Jonnie goes "ice cold," and tells himself to stay calm and not panic. This would be significant if he was in the habit of emoting. He ignores Terl's suggestion that he might as well put down the gun and try to make a deal, instead threatening the Psychlo by waving his gun "suggestively." Eww.
Pattie earns points by urging Jonnie to just shoot Terl, since he was a jerk who often failed to feed them and liked suggesting to the girls that Jonnie had been killed (despite not understanding English?!). But Jonnie's being cunning: Terl reluctantly tells him that the drone is set to go to Africa first, then China, Russia, Italy, and finally back here. Because Terl didn't mention Scotland, and that was vaguely the direction the drone was headed in, Jonnie knows that's where it's going. Because the drone couldn't be flying a convoluted course to throw off pursuit, or be headed towards another target to the northeast, such as half of the former US or Canada.

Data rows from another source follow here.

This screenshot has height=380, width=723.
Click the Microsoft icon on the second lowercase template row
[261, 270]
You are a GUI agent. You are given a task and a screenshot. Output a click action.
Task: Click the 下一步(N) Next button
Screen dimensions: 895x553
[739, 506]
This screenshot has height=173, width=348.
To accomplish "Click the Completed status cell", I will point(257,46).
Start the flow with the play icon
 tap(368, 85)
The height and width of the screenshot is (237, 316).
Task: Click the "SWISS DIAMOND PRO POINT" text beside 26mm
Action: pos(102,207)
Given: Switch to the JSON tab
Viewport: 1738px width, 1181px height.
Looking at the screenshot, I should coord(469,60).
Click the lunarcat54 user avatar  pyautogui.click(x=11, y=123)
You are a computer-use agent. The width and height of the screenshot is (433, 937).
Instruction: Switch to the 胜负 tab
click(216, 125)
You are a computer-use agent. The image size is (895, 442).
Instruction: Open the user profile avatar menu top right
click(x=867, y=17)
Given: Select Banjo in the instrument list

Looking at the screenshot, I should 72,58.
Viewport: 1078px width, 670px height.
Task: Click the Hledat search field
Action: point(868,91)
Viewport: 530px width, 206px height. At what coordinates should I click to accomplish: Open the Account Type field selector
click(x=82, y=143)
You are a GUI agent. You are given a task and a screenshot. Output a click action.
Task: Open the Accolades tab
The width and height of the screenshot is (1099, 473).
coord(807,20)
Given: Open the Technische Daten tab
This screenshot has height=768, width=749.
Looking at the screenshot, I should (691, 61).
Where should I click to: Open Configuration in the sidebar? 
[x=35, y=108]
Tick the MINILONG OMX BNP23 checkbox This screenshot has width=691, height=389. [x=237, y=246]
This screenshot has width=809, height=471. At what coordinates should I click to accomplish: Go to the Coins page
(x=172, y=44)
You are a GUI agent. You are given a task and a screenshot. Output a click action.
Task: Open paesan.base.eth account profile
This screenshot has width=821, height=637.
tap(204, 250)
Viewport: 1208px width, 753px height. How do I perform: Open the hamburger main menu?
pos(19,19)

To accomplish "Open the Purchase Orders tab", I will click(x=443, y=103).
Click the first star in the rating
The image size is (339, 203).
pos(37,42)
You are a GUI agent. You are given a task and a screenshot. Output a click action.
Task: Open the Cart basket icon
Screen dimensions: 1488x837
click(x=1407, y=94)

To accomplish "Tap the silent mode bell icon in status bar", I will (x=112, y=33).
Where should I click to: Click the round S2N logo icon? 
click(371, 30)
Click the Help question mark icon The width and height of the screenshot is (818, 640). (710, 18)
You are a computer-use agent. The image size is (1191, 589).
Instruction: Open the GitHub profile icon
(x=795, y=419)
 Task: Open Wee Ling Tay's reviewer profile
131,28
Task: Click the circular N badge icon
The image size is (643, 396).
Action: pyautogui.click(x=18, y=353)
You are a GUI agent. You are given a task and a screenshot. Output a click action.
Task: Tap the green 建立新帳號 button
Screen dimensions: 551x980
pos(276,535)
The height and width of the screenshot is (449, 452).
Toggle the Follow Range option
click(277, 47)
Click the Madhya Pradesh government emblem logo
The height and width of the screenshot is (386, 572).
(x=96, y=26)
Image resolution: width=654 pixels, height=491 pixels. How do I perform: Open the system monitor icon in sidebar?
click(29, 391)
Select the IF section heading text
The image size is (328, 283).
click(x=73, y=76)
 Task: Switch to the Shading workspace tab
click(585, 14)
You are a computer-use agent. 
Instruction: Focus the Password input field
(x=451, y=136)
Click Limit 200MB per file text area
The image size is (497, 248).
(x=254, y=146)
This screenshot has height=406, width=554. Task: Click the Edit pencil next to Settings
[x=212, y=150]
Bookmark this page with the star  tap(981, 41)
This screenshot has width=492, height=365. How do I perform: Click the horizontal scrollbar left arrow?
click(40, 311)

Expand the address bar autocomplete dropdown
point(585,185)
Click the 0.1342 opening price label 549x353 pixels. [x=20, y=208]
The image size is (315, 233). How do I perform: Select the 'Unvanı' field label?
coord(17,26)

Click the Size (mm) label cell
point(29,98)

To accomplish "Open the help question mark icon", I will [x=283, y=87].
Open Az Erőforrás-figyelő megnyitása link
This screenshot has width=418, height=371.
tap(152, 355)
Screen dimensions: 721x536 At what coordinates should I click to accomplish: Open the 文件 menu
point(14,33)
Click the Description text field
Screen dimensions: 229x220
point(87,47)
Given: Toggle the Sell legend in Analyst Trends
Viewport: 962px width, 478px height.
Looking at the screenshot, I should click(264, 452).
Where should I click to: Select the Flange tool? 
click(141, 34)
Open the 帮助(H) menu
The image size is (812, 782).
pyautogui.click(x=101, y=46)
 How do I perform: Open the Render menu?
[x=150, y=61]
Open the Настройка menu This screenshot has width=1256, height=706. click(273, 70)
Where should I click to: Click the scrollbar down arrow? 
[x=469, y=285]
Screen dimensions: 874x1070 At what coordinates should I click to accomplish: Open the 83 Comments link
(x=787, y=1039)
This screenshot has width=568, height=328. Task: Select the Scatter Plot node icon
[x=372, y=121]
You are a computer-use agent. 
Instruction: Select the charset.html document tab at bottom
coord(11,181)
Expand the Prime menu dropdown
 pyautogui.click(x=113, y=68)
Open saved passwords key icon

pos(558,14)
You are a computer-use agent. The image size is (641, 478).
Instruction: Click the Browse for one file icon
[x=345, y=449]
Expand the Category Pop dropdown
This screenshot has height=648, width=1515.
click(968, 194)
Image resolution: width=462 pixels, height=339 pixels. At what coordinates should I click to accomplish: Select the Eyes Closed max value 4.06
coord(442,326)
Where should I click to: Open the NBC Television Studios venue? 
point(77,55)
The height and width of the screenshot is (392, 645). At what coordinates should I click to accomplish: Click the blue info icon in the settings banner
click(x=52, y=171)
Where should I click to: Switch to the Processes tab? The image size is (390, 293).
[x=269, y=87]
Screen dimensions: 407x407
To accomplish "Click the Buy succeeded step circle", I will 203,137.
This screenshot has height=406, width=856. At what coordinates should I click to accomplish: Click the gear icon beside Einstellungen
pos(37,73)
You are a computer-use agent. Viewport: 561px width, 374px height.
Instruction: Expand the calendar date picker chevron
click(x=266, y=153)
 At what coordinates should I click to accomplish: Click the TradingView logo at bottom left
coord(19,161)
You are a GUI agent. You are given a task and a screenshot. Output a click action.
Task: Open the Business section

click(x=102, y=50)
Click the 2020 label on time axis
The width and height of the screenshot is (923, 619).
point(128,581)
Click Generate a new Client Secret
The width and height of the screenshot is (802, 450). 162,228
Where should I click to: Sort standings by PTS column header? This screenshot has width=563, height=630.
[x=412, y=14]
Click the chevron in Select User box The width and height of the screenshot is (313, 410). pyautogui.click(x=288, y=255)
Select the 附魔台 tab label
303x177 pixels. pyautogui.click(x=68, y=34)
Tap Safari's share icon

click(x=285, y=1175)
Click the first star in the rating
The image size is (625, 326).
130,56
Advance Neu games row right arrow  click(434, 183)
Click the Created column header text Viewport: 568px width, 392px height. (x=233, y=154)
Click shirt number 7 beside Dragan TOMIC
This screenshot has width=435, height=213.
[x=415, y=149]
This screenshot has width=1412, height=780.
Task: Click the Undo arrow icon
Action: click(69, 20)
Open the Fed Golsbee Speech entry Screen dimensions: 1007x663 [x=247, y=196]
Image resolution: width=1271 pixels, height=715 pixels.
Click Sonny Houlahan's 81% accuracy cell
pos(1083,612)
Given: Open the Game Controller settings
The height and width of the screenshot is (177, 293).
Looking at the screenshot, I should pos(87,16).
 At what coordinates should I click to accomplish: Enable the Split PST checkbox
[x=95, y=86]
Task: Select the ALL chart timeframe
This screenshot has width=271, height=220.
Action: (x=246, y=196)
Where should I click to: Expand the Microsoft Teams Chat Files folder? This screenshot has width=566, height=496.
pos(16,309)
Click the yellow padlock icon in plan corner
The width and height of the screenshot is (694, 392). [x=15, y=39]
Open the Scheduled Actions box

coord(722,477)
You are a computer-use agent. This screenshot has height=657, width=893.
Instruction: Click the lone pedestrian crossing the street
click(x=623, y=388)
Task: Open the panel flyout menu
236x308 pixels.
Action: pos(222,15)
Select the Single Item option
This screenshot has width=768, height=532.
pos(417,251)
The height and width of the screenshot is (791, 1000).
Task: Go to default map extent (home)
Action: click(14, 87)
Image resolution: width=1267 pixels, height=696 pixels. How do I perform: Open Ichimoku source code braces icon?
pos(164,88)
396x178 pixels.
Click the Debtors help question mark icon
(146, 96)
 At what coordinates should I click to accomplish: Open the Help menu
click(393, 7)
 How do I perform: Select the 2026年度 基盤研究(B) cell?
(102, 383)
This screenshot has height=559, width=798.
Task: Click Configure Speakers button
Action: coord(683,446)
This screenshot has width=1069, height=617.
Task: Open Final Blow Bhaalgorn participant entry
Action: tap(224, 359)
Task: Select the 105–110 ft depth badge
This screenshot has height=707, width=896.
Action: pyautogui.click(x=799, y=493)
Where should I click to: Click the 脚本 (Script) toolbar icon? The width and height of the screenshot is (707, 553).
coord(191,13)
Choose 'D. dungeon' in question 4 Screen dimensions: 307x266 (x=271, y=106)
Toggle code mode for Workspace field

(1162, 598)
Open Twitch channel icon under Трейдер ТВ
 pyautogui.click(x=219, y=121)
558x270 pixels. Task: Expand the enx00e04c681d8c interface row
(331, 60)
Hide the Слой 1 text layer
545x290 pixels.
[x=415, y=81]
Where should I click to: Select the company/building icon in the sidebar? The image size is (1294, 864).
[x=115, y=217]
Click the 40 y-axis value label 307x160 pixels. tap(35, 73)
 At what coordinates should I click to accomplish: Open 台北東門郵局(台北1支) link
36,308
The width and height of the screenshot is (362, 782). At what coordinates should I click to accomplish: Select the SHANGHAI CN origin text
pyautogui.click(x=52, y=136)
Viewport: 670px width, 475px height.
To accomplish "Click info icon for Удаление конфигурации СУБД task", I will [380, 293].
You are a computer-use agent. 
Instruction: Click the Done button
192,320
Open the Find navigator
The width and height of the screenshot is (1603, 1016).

And then Thor, the Scot Jonnie spotted approaching, shows up. His "anti-radiation suit" is torn up and bloodstained, injuries sustained from bailing out of his fighter during the dogfight with Terl, though Chrissie has sacrificed her jacked to make him some bandages. Jonnie tells him to cover Terl, and even gives little Pattie his pistol to help out. Not Chrissie though. Chrissie is useless. Jonnie then uses a knife to strip Terl of his jumpsuit, leaving him in his breathing mask and matted, sweaty fur. Thanks, Hubbard.
Then Jonnie takes the time to rig up some belts to tie Terl's hands behind his neck so that he'll choke himself if he tries to move, but keeps him alive for now. Killing Terl would "solve nothing," you see, and he's probably full of valuable information that he certainly won't distort in order to do as much damage to the humans as possible. Also, we need him as an antagonist for later. And so Jonnie instructs his minions/friends to guard the Psychlo even though Pattie keeps asking if she can shoot him now. Pattie only avoids becoming my favorite character because of what I remember her doing towards the end of the book.
Jonnie reckons it'll take about an hour to ride the twenty miles back to the mining base, where an explosion marks a plane exiting the hangar only to take a bazooka to the face. You'd think the guys inside would catch on by now. From there, Jonnie figures he can steal another fighter, which will be fast enough to catch up to the lumbering gas drone. Terl gives him one last chance to make a deal, adding that even if the humans tried to teleport uranium onto Psychlo, "it's been tried before," and there are forefields strong enough to seal off the whole platform in case of a uranium flash. Since the Psychlo counterattack is inevitable, surely he'd need Terl to help mediate?
Jonnie just looks at him, waves 'bye to the girls, and rides off.
As he raced across the plain, he put out of his mind a thought that kept crowding in. Not all the armed forces of the United States in its days of power had been able to do anything at all to that gas drone. Not with planes, missiles, atomic bombs, or even suicide crashes.
Yes, one thought "crowds" Jonnie's mind, L. Ron confirms it. Also no mention of the rest of the world's military pitching in against the thing. U-S-A! U-S-A!
So ends Part 12, the great human uprising that tried to put the battle in Battlefield Earth. What we got was Jonnie running around pulling cords, a goofy dogfight, and descriptions of a distant skirmish. Told ya it'd be a disappointment.